2014/08/29 - Financial public releases
2014 half year results
In real terms, the revenue growth during the first half reached +4.1% in total and +3.0% organically, but has been hidden by weak exchange rates of most currencies against the Euro. At constant rates, sales increased significantly in all regions of the world with the exception of the United States which suffered from the absence of Iverhart Plus from the market until the end of June. Delivery of the product has now resumed since early July.
The current operating profit amounted to 49.9 M€ compared to 56.2 M€ last year, a decrease by -11.3% and -1.5 point as a percentage of sales. This evolution is partly due to exchange rates, which had a negative impact of more than 4 M€ on Virbac’s operating performance. The other major factor which impacted the results during this first part of the year has been the decrease by more than 5 M€ of profit generated in the United States due to the lower level of activity. On the other hand, the evolution of results from the other regions has been positive and partially compensated the impact of the above two factors.
The net profit - Group share amounts to 27.8 M€ after deduction of interest and tax expenses, a -14.7% decrease compared to 32.6 M€ in the first half of 2013.
From a financial standpoint, the net debt increase of 54 M€ in comparison to June last year is essentially due to payments made during this period for recent acquisitions and related price adjustments: Centrovet (Chile), Stockguard (New Zealand) and Santa Elena (Uruguay). Besides these, during this first half, financing needs resulting from the capital expenditure program and the seasonal increase of working capital have been rather lower, 16 M€ less, than in the same period last year. Due to the seasonality effect, a substantial reduction of the level of debt is expected, as every year, in the second half.

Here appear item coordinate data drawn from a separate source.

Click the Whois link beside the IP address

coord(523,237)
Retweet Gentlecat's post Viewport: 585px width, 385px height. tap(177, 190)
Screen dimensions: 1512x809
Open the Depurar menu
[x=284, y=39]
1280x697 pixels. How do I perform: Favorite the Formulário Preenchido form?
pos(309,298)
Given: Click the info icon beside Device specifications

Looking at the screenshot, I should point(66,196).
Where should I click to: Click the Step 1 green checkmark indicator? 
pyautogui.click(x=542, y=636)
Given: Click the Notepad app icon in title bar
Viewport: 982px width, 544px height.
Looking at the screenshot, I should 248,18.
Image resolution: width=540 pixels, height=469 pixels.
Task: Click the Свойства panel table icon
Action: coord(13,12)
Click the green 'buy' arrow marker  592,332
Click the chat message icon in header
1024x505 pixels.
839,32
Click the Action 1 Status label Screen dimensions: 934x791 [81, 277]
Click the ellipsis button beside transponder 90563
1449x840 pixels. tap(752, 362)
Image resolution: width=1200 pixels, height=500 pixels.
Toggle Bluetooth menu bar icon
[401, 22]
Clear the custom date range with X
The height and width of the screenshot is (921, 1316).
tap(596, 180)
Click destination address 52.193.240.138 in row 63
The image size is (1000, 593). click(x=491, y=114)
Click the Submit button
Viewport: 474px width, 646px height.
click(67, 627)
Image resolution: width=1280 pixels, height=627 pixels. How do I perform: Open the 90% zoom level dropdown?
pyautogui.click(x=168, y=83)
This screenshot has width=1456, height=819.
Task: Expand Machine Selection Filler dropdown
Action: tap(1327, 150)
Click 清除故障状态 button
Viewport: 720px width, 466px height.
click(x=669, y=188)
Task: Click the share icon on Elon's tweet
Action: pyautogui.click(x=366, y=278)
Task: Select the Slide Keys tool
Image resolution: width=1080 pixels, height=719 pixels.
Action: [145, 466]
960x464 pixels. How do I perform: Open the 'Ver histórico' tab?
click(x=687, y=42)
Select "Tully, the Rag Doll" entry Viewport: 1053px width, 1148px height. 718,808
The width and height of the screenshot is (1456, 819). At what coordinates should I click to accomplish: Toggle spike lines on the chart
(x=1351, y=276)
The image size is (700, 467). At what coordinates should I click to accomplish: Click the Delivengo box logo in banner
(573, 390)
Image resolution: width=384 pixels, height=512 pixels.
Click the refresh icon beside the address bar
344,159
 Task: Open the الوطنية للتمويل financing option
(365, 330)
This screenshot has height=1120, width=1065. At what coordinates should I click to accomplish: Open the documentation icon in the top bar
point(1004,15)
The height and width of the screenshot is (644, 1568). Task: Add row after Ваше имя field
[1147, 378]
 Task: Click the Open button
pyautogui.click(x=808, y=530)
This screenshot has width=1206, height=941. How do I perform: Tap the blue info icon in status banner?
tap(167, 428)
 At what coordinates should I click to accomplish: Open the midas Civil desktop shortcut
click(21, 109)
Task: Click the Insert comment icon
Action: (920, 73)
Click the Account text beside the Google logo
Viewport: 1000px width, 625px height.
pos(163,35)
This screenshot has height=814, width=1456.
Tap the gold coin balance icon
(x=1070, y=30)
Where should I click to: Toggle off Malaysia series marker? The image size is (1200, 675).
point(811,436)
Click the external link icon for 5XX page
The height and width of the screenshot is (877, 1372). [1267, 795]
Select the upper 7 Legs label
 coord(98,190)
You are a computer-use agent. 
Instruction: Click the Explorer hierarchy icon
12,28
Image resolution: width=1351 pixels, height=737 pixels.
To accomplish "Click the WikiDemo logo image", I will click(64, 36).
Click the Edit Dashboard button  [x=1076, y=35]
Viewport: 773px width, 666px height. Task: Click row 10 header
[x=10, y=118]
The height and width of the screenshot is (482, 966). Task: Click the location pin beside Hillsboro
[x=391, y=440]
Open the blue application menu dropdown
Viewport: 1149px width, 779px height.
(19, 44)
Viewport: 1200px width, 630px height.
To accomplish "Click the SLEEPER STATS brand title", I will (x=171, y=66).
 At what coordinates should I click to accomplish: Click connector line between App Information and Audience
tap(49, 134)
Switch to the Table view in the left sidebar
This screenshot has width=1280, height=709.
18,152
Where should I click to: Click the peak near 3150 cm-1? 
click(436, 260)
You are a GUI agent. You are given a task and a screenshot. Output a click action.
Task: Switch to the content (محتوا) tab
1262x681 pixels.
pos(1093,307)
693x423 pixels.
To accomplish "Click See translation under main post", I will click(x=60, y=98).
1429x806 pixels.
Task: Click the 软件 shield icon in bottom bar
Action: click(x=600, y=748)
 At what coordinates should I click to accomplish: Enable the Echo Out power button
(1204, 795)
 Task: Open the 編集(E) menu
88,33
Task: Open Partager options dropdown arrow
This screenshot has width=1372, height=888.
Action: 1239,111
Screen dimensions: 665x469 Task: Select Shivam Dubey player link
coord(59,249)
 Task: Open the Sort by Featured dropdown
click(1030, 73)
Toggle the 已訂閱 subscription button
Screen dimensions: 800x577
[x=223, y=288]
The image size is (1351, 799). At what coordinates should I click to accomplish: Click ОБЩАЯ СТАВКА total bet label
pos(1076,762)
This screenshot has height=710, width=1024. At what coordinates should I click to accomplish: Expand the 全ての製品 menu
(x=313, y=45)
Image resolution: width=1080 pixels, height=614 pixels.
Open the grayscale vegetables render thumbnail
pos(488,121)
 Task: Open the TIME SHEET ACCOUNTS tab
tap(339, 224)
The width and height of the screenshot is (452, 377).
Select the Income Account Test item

With the re-introduction of Iverhart Plus on the US market early July and several new products to be launched in the second half, organic growth should accelerate during this period and meet the 4 to 6% range on a full year basis previously announced. In parallel, considering the recent trend, the impact of exchange rates on sales and results in the second half is expected to be much lighter than during the first half. All these factors should then have a positive impact on the operating profitability ratio, which on the full year basis should, as announced, stay close to the level achieved in 2013.